— Евгений Павлович, что происходит сегодня на Фукусиме?
— Я не могу судить, потому что нет достоверной информации.
— Но ведь японцы все время передают данные об уровне радиации и другие показатели...
— Передают данные по Токио, а не на станции Фукусима. Судя по всему, нет достоверной информации и у самих японцев. Как только все началось, в Японию поехал наш сотрудник Владимир Асмолов, самый крупный специалист в мире по вопросам, связанным с расплавлением зоны реактора. Но толку было мало. С ним не поделились контактами, не дали возможности пообщаться с теми, кто отвечает за эту работу. И дело не только в японском менталитете, а в том, что это частная станция. Их очень заботит, что произойдет с компанией.
<......>
— Ну вот, а говорите, что было меньше секретности, чем сейчас у японцев...
— Конечно. Но в том смысле, что мы были открыты для общения с МАГАТЭ, предоставили все данные по дозам, все рассказали довольно подробно.
— Но широкой общественности информацию не давали?..
— Действительно, широкой общественности сообщили не сразу. Я позвонил заведующему отделом пропаганды ЦК Яковлеву и говорю: «Саша, нельзя же это оставлять без информации». И довольно быстро прислали к нам телевизионщиков. Где-то 28—29 апреля я получил телеграмму от моего старого друга известного американского ученого Фрэнка фон Хиппеля. Он написал, что надо обязательно давать людям йодные таблетки — прежде всего детям. Я позвонил Ивану Степановичу Силаеву и передал это пожелание. Он пригласил меня на заседание правительственной комиссии, на котором начальник гражданской обороны и замминистра здравоохранения бодро отрапортовали, что таблетки всем выдали. Это была неправда, к сожалению. Конечно, было непросто — мало того что нужно в последнюю деревню забраться, так еще убедить бабушек принимать эти таблетки. Помню, как одна старушка даже стала йодом мазать рога своей корове...

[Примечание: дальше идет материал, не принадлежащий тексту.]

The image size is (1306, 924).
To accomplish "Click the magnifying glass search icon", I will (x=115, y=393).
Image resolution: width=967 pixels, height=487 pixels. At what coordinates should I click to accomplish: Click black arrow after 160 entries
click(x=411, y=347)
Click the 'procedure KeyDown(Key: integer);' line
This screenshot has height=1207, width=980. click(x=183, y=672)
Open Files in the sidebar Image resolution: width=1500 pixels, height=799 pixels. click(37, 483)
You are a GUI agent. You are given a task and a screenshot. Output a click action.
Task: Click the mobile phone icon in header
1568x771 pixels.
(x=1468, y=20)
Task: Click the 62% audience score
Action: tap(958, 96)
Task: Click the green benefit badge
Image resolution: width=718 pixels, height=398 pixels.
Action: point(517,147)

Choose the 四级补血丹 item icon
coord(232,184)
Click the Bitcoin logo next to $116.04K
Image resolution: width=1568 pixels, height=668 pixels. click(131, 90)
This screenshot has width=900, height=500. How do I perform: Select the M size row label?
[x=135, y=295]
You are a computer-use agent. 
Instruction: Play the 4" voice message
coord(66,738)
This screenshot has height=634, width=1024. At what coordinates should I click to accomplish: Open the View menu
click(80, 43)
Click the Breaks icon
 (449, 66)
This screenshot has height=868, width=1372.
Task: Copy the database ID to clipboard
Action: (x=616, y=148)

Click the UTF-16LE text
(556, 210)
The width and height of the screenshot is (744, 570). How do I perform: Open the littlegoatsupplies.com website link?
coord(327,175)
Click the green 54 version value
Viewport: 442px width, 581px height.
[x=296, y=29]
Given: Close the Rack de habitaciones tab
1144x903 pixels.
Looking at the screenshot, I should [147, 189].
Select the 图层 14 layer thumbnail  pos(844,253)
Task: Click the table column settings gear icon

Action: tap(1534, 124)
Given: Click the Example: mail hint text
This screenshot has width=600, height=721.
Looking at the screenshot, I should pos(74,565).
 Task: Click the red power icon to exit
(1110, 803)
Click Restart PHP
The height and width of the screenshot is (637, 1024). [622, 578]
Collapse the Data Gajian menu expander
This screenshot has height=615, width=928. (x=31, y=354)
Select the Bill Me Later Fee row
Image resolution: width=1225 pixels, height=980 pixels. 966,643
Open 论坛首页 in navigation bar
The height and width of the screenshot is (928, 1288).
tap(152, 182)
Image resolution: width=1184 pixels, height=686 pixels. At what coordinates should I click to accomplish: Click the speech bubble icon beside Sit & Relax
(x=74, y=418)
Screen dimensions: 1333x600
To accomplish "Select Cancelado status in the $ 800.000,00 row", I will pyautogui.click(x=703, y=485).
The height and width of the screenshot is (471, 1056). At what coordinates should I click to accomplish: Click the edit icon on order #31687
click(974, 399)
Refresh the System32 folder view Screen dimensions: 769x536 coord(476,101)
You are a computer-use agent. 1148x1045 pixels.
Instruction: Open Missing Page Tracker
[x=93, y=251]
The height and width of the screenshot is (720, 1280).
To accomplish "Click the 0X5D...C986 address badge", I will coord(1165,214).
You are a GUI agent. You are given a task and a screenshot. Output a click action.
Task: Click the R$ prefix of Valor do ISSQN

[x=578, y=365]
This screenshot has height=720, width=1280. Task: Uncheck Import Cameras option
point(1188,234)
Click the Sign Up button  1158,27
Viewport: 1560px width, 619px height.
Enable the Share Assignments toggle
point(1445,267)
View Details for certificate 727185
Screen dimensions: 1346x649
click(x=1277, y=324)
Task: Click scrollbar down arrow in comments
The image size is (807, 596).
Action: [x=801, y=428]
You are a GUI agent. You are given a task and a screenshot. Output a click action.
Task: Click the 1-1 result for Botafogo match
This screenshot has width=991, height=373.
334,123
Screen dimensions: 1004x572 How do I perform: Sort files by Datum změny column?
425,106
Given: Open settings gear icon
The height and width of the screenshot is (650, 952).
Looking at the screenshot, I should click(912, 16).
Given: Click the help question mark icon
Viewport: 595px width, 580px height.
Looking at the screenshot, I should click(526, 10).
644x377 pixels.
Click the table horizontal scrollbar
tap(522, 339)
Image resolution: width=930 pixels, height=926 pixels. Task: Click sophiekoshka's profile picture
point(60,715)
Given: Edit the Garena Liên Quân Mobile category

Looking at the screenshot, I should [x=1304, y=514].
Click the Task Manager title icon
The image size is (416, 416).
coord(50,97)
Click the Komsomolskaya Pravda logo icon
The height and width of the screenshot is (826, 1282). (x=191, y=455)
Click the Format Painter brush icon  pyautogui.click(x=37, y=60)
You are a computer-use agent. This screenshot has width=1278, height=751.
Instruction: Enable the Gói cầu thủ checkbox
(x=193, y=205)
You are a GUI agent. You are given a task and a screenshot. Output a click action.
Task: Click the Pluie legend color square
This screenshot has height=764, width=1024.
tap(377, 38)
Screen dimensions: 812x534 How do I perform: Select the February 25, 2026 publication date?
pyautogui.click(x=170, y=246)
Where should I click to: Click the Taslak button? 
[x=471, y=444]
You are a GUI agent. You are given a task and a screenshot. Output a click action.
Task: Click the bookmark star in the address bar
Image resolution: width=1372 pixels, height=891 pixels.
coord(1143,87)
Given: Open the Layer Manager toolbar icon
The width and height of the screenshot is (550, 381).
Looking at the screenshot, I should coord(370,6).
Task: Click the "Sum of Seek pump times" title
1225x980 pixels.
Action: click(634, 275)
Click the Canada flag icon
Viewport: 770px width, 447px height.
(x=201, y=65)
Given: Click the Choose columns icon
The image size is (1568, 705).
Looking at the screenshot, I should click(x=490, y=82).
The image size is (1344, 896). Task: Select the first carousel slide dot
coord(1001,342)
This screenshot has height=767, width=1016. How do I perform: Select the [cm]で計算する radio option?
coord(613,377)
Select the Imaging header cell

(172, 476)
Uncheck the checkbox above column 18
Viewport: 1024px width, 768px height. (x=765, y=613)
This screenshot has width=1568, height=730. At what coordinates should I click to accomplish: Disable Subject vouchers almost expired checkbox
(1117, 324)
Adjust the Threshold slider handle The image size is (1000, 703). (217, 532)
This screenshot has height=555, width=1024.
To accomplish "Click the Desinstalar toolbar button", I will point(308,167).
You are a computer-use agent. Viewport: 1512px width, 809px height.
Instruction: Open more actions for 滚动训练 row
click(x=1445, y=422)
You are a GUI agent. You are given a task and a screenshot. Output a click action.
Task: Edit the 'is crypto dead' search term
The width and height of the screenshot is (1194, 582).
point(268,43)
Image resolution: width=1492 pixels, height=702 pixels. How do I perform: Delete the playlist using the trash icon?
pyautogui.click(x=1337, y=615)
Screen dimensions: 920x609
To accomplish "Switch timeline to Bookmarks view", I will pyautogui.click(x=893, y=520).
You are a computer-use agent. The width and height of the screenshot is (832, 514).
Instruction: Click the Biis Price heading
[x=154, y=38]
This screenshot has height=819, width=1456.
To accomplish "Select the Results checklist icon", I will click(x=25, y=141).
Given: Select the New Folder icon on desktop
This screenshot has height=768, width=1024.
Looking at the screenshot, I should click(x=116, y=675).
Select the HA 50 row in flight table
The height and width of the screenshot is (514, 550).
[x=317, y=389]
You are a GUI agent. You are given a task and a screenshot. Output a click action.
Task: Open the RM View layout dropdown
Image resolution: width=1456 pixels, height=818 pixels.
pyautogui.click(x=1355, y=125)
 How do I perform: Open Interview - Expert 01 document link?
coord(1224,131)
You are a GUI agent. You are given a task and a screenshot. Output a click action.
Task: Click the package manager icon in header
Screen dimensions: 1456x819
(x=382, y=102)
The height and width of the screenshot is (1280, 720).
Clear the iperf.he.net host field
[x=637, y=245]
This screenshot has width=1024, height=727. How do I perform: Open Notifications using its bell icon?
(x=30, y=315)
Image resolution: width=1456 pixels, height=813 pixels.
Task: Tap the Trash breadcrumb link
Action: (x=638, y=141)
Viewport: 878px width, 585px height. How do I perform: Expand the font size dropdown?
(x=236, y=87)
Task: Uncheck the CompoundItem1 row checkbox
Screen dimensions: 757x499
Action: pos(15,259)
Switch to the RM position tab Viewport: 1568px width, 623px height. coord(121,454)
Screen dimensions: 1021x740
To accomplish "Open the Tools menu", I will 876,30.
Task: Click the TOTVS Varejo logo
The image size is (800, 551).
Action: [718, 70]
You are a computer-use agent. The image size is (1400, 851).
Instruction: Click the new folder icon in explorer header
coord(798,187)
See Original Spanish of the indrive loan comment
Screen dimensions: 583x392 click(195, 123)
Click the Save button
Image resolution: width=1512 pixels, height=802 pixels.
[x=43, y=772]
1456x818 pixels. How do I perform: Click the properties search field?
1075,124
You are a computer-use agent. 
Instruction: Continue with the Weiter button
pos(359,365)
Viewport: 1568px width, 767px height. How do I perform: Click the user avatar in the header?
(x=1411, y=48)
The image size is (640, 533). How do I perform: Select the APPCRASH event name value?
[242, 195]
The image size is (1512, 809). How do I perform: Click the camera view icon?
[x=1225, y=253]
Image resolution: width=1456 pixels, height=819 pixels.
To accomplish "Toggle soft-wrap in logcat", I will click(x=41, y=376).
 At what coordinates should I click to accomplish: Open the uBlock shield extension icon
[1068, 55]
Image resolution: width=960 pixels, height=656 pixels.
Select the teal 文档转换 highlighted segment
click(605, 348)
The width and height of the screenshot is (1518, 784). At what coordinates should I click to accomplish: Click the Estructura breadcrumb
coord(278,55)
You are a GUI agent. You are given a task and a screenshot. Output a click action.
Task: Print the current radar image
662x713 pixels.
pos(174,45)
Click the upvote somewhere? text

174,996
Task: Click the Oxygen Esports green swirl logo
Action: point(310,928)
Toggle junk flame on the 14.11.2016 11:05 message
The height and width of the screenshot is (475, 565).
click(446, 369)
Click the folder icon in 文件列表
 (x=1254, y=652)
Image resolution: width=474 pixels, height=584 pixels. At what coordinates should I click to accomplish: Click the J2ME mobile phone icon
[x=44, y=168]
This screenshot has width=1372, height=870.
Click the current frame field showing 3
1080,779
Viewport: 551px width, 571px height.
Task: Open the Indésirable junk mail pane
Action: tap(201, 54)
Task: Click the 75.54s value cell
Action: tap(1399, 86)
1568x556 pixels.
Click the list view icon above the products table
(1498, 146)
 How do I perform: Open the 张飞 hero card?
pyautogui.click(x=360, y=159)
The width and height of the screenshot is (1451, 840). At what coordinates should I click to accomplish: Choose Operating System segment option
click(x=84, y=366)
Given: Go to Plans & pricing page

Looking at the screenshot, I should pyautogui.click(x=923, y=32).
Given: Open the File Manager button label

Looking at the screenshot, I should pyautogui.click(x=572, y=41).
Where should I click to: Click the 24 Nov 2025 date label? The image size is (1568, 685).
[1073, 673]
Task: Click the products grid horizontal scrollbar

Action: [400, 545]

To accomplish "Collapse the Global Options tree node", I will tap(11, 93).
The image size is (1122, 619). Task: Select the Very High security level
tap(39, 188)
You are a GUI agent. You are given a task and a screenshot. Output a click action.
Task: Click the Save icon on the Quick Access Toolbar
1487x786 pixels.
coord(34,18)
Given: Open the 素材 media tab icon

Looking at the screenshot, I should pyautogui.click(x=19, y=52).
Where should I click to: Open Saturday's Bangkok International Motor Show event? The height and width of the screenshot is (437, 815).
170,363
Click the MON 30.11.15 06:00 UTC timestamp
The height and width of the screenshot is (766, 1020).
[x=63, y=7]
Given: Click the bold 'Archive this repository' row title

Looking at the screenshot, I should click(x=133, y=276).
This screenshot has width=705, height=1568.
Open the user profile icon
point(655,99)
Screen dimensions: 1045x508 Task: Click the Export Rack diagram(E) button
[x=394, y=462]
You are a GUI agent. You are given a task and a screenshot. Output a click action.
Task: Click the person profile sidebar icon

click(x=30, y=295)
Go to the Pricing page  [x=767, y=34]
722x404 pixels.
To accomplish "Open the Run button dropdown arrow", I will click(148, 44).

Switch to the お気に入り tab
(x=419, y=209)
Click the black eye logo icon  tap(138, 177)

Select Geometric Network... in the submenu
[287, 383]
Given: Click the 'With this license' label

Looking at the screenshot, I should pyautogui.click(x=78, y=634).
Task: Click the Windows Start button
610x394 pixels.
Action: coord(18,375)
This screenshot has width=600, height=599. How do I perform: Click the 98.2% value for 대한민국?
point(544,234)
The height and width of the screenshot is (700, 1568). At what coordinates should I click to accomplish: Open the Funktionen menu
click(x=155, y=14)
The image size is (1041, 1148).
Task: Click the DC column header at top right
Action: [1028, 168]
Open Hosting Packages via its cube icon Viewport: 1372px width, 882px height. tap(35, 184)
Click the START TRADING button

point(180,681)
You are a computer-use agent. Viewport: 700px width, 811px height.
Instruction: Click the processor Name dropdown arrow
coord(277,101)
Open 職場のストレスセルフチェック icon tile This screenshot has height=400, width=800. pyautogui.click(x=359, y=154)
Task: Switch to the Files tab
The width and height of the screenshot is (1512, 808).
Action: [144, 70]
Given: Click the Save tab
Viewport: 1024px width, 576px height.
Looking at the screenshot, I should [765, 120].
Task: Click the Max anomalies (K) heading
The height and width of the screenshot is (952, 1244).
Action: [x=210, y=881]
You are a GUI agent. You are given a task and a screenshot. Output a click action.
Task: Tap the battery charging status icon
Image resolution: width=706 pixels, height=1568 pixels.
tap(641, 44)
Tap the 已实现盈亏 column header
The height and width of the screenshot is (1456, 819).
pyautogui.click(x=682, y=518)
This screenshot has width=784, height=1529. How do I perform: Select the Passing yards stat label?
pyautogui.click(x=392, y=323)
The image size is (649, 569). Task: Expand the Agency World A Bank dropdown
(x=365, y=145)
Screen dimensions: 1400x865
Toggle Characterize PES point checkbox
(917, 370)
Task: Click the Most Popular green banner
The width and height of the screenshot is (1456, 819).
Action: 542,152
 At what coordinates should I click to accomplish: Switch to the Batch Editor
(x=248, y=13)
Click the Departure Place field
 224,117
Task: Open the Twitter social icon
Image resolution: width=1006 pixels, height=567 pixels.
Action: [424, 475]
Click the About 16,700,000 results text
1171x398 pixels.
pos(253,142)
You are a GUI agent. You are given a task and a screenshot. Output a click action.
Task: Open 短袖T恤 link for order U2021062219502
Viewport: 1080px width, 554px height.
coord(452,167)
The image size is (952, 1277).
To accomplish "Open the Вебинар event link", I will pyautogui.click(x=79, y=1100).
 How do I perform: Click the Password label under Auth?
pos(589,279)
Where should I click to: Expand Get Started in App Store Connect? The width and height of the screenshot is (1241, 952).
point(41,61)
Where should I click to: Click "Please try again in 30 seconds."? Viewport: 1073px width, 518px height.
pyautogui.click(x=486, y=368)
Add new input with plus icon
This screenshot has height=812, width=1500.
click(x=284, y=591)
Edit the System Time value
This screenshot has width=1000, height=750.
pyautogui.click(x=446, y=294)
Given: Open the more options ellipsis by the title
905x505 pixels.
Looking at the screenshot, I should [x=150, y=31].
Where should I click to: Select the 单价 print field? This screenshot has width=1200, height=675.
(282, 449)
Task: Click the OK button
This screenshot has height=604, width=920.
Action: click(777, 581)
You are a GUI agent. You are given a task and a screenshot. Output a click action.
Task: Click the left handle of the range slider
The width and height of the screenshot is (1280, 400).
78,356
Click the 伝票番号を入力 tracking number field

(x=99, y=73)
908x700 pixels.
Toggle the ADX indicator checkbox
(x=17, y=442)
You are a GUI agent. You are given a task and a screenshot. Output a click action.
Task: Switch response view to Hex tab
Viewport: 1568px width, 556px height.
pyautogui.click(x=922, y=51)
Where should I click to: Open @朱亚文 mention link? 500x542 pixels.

Потом позвонил Андраник Петросьянц, председатель Госкомитета по атомной энергии, и сообщил, что к нам выезжают директор МАГАТЭ Ханс Бликс и его заместитель Морис Розен. Их надо принять в Киеве, посадить в машину и отвезти в Чернобыль. Я в ужасе — это нельзя делать, потому что по дороге радиоактивная пыль, и предлагаю лететь на вертолете. Петросьянц возражает: там по дороге секретный объект. Отвечаю, что знаю этот секретный объект, с него давно все сбежали. В общем, пришлось обращаться к Горбачеву. Мы дали гостям полную возможность все посмотреть и померить уровень радиации — они были обвешаны современными мощными приборами. Розен спрашивает: «Какой ставить диапазон?» Я говорю: «Сто примерно». — «Сто миллирентген в час?» — «Нет, рентген в час». Он несколько скис. После этого они не сильно рвались приближаться к станции. Подлетели, спрашиваем: «Хотите поближе?» Они: «Нет, и отсюда прекрасно все видно». Мы, конечно, и сами не стремились переоблучаться. Где можно было, на вертолете летали, где нельзя, использовали специальный танк. Установили предел облучения, который можем получить, — примерно 100 рентген. Для рабочих официальный предел составлял 25 рентген. У японцев, кстати, сейчас такой же.